= Directions =
Of the lines below, report only those that contain "will".
____
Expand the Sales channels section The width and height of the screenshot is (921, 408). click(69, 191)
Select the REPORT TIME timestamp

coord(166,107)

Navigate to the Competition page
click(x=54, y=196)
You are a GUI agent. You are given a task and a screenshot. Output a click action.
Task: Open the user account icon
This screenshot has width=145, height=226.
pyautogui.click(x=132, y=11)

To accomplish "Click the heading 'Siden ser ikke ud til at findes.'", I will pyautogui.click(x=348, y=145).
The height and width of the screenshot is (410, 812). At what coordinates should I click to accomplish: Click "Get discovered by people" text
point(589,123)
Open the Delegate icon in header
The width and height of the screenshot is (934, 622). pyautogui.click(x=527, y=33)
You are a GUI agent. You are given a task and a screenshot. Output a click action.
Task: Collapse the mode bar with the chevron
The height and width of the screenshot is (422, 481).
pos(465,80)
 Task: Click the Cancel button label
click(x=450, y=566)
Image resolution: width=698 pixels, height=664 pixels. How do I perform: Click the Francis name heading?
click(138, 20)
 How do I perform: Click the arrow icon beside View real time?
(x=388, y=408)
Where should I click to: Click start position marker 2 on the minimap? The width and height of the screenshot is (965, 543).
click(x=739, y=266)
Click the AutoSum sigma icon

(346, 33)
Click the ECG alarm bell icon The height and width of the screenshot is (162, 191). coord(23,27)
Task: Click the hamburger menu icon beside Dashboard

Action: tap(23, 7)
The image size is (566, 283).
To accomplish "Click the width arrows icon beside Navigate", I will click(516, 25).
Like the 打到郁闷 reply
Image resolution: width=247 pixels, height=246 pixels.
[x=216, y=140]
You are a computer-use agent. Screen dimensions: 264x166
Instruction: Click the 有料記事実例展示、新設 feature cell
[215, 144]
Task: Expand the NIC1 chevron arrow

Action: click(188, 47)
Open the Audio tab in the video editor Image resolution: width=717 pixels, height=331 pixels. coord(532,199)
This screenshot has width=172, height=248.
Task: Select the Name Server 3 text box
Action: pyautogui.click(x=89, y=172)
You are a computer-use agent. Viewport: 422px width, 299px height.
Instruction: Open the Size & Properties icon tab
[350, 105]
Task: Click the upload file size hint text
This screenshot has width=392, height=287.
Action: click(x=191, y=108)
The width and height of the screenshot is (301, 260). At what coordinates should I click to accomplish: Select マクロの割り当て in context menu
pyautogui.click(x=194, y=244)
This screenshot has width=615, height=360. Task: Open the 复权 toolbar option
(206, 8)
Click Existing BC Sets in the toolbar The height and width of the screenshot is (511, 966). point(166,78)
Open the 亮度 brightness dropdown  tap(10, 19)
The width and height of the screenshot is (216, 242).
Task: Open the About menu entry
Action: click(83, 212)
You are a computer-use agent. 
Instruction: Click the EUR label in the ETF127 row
____
= Answer to the problem =
To accomplish "Click the heading 'Siden ser ikke ud til at findes.'", I will pyautogui.click(x=348, y=145).
To accomplish "Click the width arrows icon beside Navigate", I will click(516, 25).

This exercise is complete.